The ideal candidate is a builder and leader, an engineer comfortable working across SIEM, SOAR, automation frameworks, and AI/ML platforms, with experience in Google SecOps considered a strong plus. This role blends technical execution with engineering leadership, including backlog grooming, solution design, delivery oversight, and active contributions to code, architecture, and team mentoring.

Responsibilities:

• Support design and engineer AI-powered SOC capabilities that improve analyst efficiency, reduce alert fatigue, and accelerate detection and response.
• Partner with engineers and developers to deliver SOC and automation solutions, setting a high technical bar through hands-on contribution and shared ownership.
• Apply AI/ML and GenAI techniques to SOC engineering problems, including alert enrichment, prioritization, correlation, and automated response.
• Build and evolve detection and response pipelines across SIEM, SOAR, EDR, and cloud security platforms.
• Engineer solutions across SIEM and SOAR platforms, including Elastic, Splunk, Azure or SecOps with a tool-agnostic mindset.
• Integrate Google SecOps and GCP-native services where appropriate to enhance detection, visibility, and response.
• Support design of scalable SOC architectures that support high-volume telemetry and real-time operational workflows.
• Build and maintain strong SOC automation using SOAR, custom services, and AI-driven decisioning.
• Improve SOC velocity and throughput by automating repetitive analyst tasks and standardizing response patterns.
• Engineer workflows that translate detections into actionable, automated outcomes across security and infrastructure controls.
• Own and groom the engineering backlog; prioritize, design, and ship production-ready solutions.
• Translate user stories and operational requirements into concrete technical designs and implementations.
• Set engineering standards and patterns for AI-enabled SOC capabilities across the organization.

Qualifications

Required:

• 8-12 years of hands-on experience in enterprise IT engineering, with expertise spanning cybersecurity, cloud platforms, SecOps, AI/ML, and emerging technologies.
• 3-5 years of direct SOC engineering experience, including designing, building, and optimizing SOC tooling, with at least 2 years supporting federal SOC environments (civilian agencies, DoD, Intelligence Community, or federal law enforcement).
• 3+ years of hands-on experience applying AI/ML techniques to cybersecurity or operational systems, including building AI-enabled security workflows for alert enrichment, triage, detection engineering, or automated response.
• 2+ years of practical experience working with LLMs or GenAI systems in production or near-production environments, including RAG pipelines or LLM-integrated automation for SOC use cases.
• Strong experience with SOC automation, orchestration, and playbook design, including API-driven integrations and engineering detection, correlation, and response pipelines.
• Demonstrated ability to lead a team of engineers, setting technical strategy, reviewing designs, and fostering best practices in SOC, cloud, and AI/ML engineering initiatives.

Desired:

• Experience with Google Cloud Platform (GCP), including Google SecOps and Vertex AI for ML/GenAI use cases.
• Google Professional Certifications: Cloud Security Engineer, Cloud Security Architect, Machine Learning Engineer.

Clearance:

• SECRET clearance eligible (active clearance not required)

Location:

• Reston, VA (Hybrid)

About Tyto Athene

Compensation:

• Compensation is unique to each candidate and relative to the skills and experience they bring to the position. This does not guarantee a specific salary as compensation is based upon multiple factors such as education, experience, certifications, and other requirements, and may fall outside of the above-stated range.

Benefits:

• Highlights of our benefits include Health/Dental/Vision, 401(k) match, Paid Time Off, STD/LTD/Life Insurance, Referral Bonuses, professional development reimbursement, and parental leave.
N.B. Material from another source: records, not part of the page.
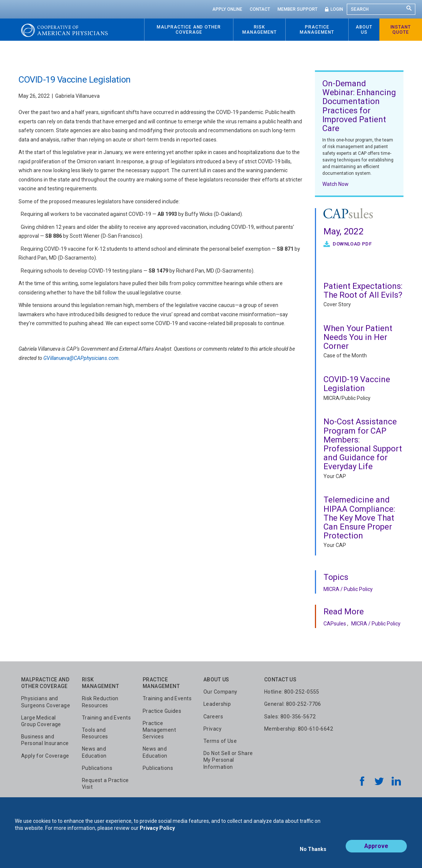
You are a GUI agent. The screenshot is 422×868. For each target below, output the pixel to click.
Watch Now (335, 184)
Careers (213, 717)
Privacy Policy (157, 834)
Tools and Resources (95, 733)
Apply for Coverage (45, 756)
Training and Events (106, 718)
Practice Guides (162, 711)
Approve (376, 852)
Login (337, 9)
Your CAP (335, 476)
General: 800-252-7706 (293, 704)
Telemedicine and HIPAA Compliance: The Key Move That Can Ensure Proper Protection (359, 518)
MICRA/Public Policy (347, 398)
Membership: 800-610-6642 (299, 729)
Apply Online (227, 9)
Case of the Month (345, 355)
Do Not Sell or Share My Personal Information (228, 760)
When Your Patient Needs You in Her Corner (358, 337)
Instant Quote (401, 30)
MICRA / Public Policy (348, 589)
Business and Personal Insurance (45, 740)
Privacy (212, 729)
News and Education (94, 752)
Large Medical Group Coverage (41, 721)
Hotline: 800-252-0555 (292, 692)
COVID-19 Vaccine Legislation (357, 384)
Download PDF (352, 244)
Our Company (220, 692)
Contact (260, 9)
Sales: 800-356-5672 (290, 717)
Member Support (298, 9)
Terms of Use (220, 741)
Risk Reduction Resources (100, 702)
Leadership (217, 704)
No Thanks (313, 852)
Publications (97, 768)
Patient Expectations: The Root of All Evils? (363, 290)
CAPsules (335, 624)
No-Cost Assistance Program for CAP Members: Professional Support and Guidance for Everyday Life (363, 444)
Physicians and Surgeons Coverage (46, 702)
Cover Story (337, 304)
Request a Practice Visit (105, 784)
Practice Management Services (159, 730)
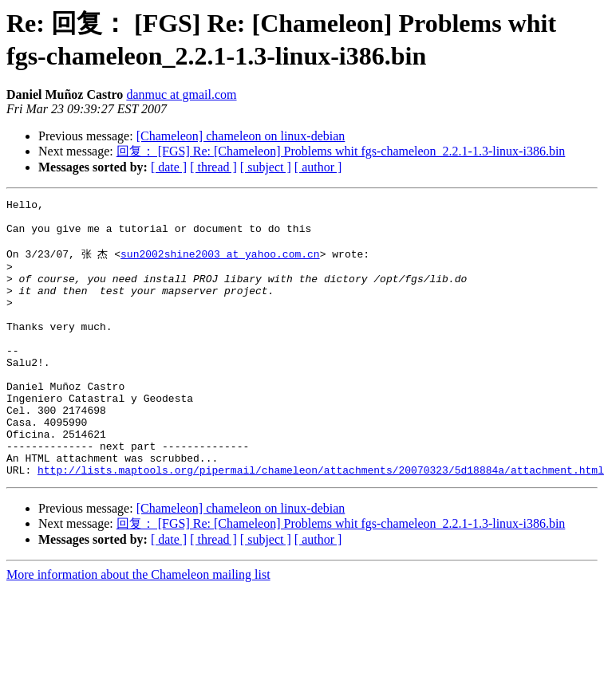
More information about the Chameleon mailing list (138, 627)
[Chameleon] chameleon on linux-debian (241, 136)
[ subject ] (266, 167)
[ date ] (168, 167)
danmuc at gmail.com (181, 94)
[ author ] (318, 167)
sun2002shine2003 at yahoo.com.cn (220, 264)
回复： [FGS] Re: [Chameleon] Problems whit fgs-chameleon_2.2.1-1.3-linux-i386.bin (341, 151)
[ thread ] (213, 167)
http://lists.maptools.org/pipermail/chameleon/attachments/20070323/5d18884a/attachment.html (321, 523)
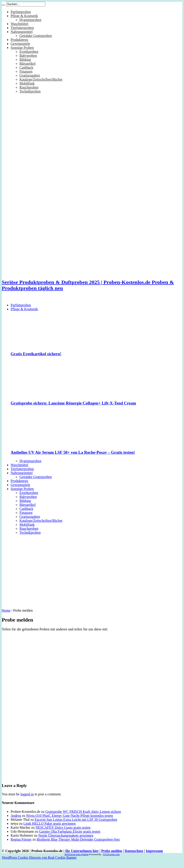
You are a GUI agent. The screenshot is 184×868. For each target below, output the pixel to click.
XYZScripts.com (111, 861)
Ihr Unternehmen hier (82, 857)
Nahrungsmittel (22, 32)
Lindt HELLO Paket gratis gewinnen (49, 830)
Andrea (16, 822)
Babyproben (28, 55)
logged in (27, 801)
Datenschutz (134, 857)
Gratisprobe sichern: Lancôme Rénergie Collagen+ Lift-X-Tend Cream (73, 403)
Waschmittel (19, 24)
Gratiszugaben (30, 75)
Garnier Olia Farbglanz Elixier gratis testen (70, 838)
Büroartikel (27, 63)
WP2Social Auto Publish (76, 861)
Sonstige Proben (22, 48)
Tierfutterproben (22, 28)
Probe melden (112, 857)
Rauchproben (29, 87)
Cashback (26, 67)
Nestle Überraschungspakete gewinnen (65, 842)
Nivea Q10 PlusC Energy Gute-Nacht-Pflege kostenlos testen (70, 822)
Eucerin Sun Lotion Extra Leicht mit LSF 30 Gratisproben (76, 826)
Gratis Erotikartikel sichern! (36, 354)
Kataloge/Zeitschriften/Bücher (41, 79)
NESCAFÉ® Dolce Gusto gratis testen (63, 834)
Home (6, 610)
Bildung (25, 59)
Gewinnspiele (20, 43)
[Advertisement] (92, 570)
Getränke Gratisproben (35, 35)
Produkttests (19, 39)
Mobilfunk (27, 83)
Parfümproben (21, 12)
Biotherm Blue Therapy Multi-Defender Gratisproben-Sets (78, 846)
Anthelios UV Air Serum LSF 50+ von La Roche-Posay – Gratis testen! (73, 452)
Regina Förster (21, 846)
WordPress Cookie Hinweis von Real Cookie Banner (39, 864)
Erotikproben (29, 52)
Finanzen (26, 71)
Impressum (154, 857)
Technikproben (30, 91)
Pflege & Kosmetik (24, 16)
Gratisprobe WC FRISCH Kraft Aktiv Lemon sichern (83, 818)
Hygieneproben (30, 20)
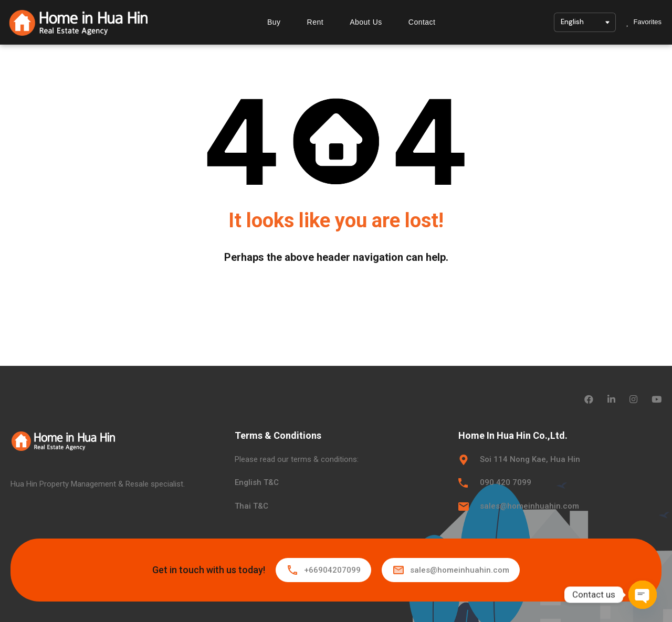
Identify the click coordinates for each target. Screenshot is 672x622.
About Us (366, 22)
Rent (316, 22)
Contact (422, 22)
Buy (274, 22)
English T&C (257, 482)
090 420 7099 (506, 482)
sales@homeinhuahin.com (529, 506)
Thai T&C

Tyto Athene is a trusted leader in IT services and solutions, delivering mission-focused digital transformation that drives measurable success. Our expertise spans four core technology domains-Network Modernization, Hybrid Cloud, Cybersecurity, and Enterprise IT-empowering our clients with cutting-edge solutions tailored to their evolving needs. With over 50 years of experience, Tyto Athene proudly support Defense, Intelligence, Space, National Security, Civilian, Health, and Public Safety clients across the United States and worldwide.
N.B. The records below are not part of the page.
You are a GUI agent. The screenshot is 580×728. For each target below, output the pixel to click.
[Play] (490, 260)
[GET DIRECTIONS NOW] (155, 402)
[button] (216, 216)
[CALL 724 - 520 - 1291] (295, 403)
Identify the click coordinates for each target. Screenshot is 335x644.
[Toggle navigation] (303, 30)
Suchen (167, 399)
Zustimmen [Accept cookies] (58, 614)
At Tyto Athene, we believe that success starts with our people. We foster a collaborative, innovative, and mission-driven environment where every team member plays a critical role in shaping the future of technology. Are you ready to join #TeamTyto?

Tyto Athene, LLC is an Equal Opportunity Employer; all qualified applicants will receive consideration for employment without regard to race, color, religion, sex, [sexual orientation, gender identity,] national origin, disability, status as a protected veteran, or any characteristic protected by applicable law.